It's this thing that lurks in the shadows, a feeling that doesn't quite always manifest the same way.
BPD...the silent killer.....or maybe that's what all diseases are. I'm not so sure.
What I do know is that I never expected to make it past 18 much less to 23. What I do know is that BPD has a mortality rate of 8-10%. What I do know is that I'm scared.
Scared that one day the hidden thoughts of my mind, those things we like to keep in a box, will soon find their way to the frontal lobe of my brain and send my consciousness soaring.
Scared that one day I'll finally get tired.

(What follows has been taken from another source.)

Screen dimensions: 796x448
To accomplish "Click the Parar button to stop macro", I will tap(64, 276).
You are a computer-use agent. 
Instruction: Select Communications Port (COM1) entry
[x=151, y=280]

Then, I'll get tired of feeling tired and then I won't be tired at all anymore.
Scared of my ability to hurt others even more than I hurt myself.

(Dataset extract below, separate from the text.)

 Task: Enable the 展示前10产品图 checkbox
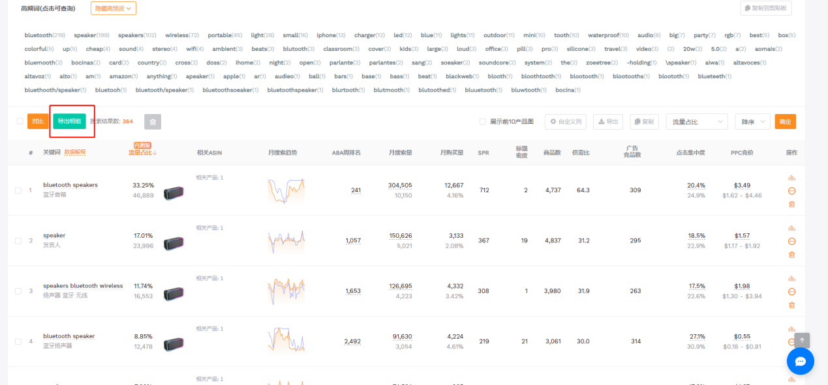pos(482,122)
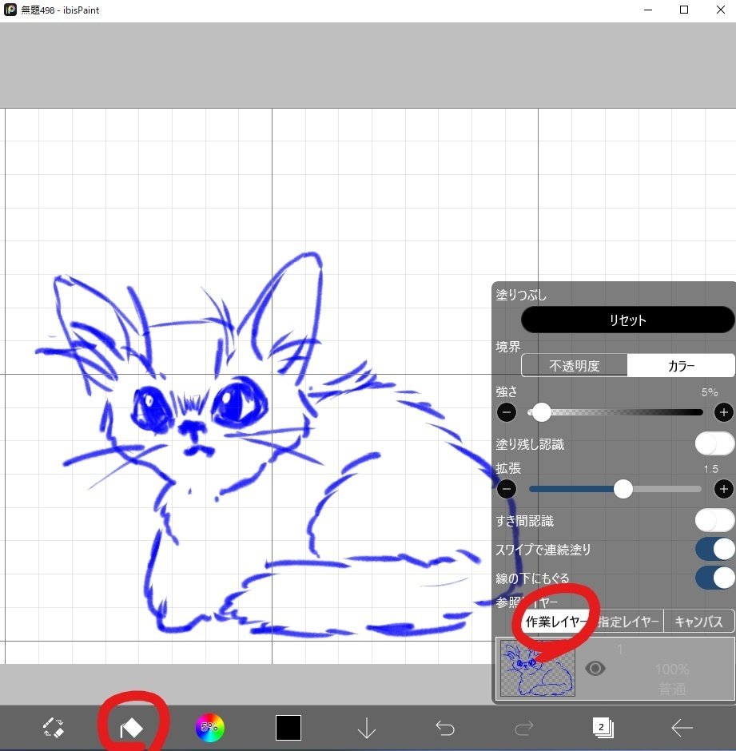Click the down arrow toolbar icon

click(367, 728)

What I find to be the sick irony of the whole situation is that BPD manifests solely from immense abuse. You cannot be born with it, the mannerisms are all learned. Therefore, I am now forced to bargain my existence, tiptoeing through memories that should be long forgotten.
Trying to remember what my childhood was like while overcooking my breakfast.

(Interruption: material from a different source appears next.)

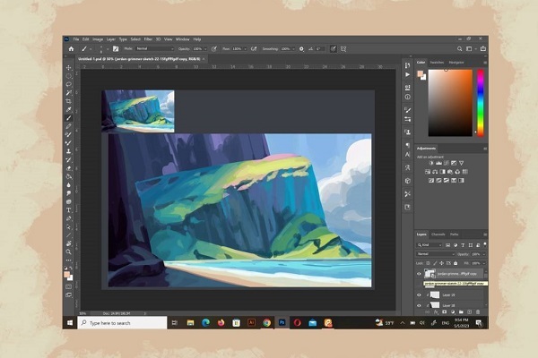Toggle visibility of Layer 18
Image resolution: width=538 pixels, height=358 pixels.
[419, 306]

Trying to shower but my brain continues to replay that time she raised her hands to me.
Trying to sleep....but my brain doesn't allow that comfort much anymore because those thoughts find their way into my dreams.
When we struggle, they like to remind us that "we are not alone". Yet when I dream at night, I am the one to close my eyes. When I walk into a restaurant, I am the one that can't sit with my back to the door anymore.
I want to give a special shoutout to everyone who played a role in me obtaining this diagnosis. If it weren't for your years of abuse, I wouldn't be living through the single most wonderful years of my life.
Without you, I'd be free and freedom from ourselves is much easier said than done.